Harusnya aku tahu dari mana anak ini mengetahui kata pacar. Siapa lagi kalau bukan Ammar. Kebanyakan dari mereka berumur di bawah Ammar. Dan aku yakin mereka masih polos untuk mengetahui apa itu pacar.
"Iya, kakak pacarnya Kak Ammar." Aku menjawab jujur. Lagipula mau bilang apa? Toh, mereka tidak mengetahui arti dari pacar itu sendiri. Anak kecil itu mengulurkan tangannya ke arahku mengajakku untuk berkenalan.
"Namaku Acha, nama kakak siapa?"
Aku mensejajarkan tinggiku dengannya. Aku membalas uluran tangannya sambil tersenyum ramah. "Nama kakak, Kak Winy."
Aku kagum dengan anak ini. Dia pandai beradaptasi dengan orang baru. Jabatan kami dilepasnya dan aku langsung mencubit pipinya. Aku tidak mau menyia-nyiakan kesempatan. Aku sudah sedari tadi ingin mencubit pipinya.
Setelah menyapa beberapa anak, Ammar mengajakku berkeliling rumah ini. Ternyata ini rumah singgah. Rumah ini digunakan untuk anak jalanan yang tidak mempunyai tempat tinggal. Mereka dibina untuk menjadi pribadi yang lebih baik.
Aku dan Ammar menuju halaman belakang rumah singgah Cinta Kasih. Aku takjub melihat sebuah taman yang terawat dengan rumput hijaunya. Kami bergegas menuju kerumunan yang sepertinya sedang mengadakan kegiatan belajar-mengajar disana.

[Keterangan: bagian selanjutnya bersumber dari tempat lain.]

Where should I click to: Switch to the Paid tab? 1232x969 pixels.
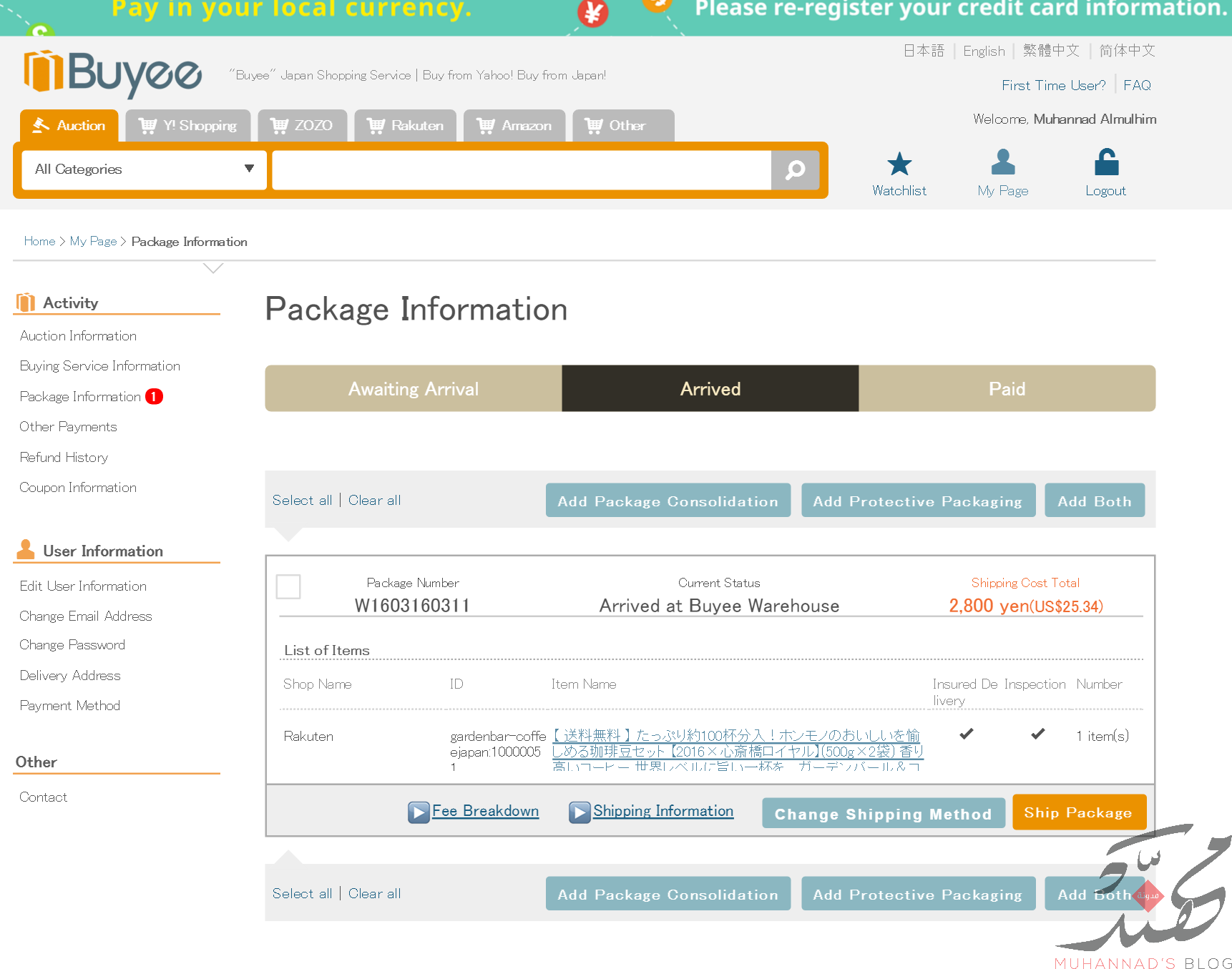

"Hai, semua.. Liat nih, kakak bawa apa.." Ammar berkata dengan sangat ceria sambil menunjukkan sebuah kantong plastik besar yang tadi kami bawa dari rumah makan.

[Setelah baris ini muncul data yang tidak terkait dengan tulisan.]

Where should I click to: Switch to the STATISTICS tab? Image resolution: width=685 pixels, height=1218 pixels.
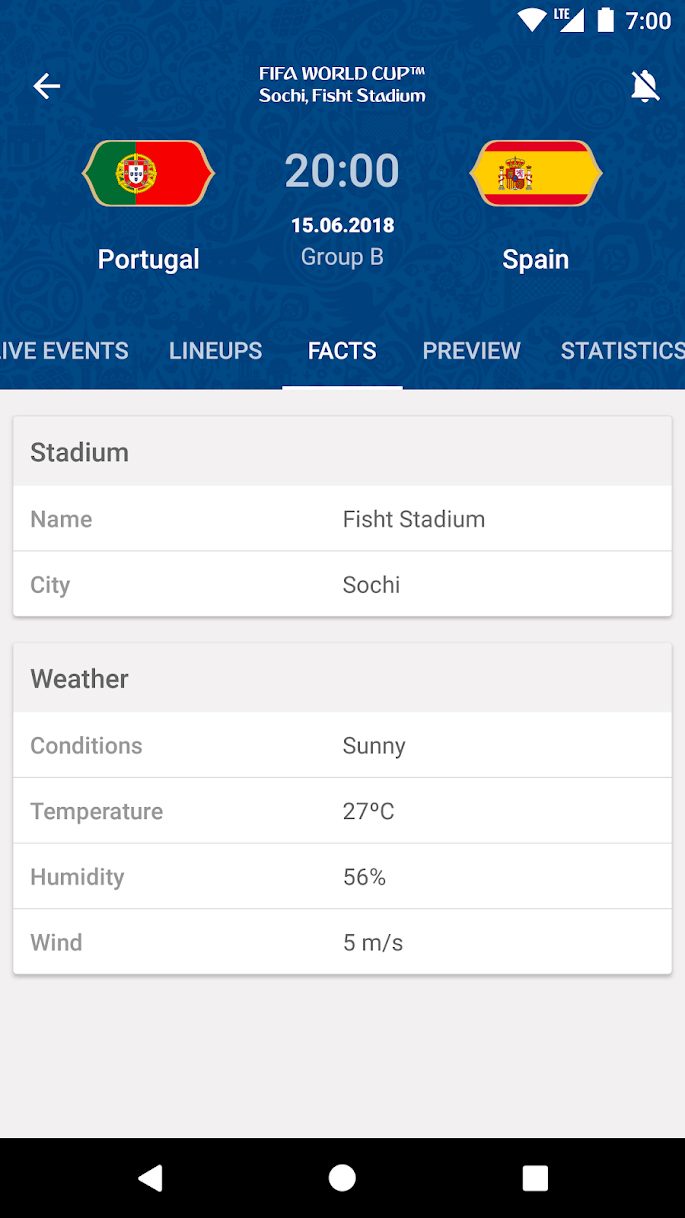click(621, 350)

Anak-anak--yang kuperkirakan berusia belasan tahun itu berdiri dan berlari menghampiri kami yang berjarak dua meter dari tempat kegiatan. Ammar memberikan masing-masing satu bungkus nasi beserta lauknya kepada anak-anak jalanan.
"Makasih, Kak Mar."
"Terima kasih, Kak."
Dan masih banyak lagi ucapan terima kasih yang dilontarkan anak-anak ini kepada Ammar.

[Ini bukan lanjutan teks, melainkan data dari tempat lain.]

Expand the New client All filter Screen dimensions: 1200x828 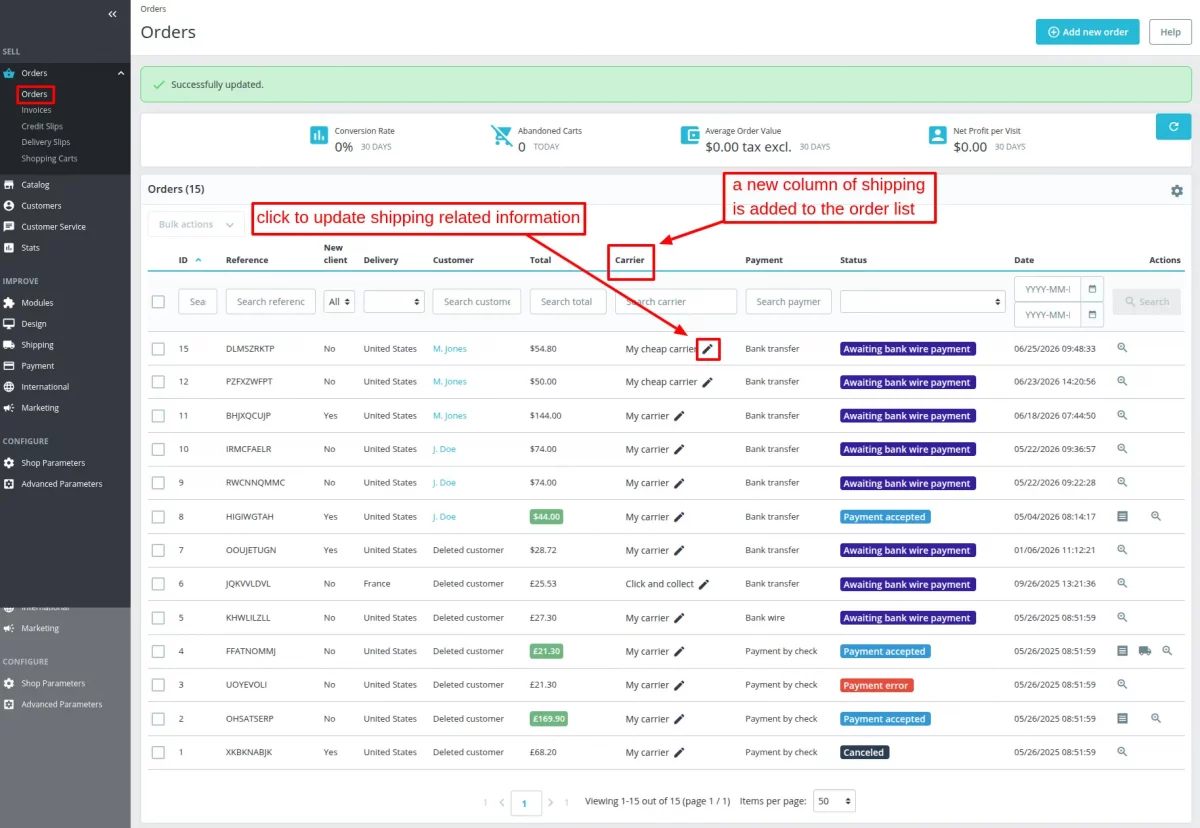[339, 301]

"Jadi, ini orang yang sering lo ceritain?" tanya seorang lelaki yang tadi mengajar anak-anak jalanan. Lelaki itu menghampiri kami.
"Yoi. Kenalin ini Winy, pacar gue. Dan Winy, kenalin ini Kak Raihan, aktivis sekaligus pengajar anak-anak jalanan di sini." Ammar menganalkanku dengan Kak Raihan begitupun sebaliknya.
KAMU SEDANG MEMBACA
The Harbour
Teen Fiction"Mantan itu.. kayak perahu, dan kita pelabuhannya. Suatu saat perahu itu akan singgah di pelabuhan. Dan suatu hari nanti akan pergi meninggalkan pelabuhan karena tujuannya bukan pelabuhan tersebut." "Gimana kalo--misalnya perahu itu gak mau pergi p...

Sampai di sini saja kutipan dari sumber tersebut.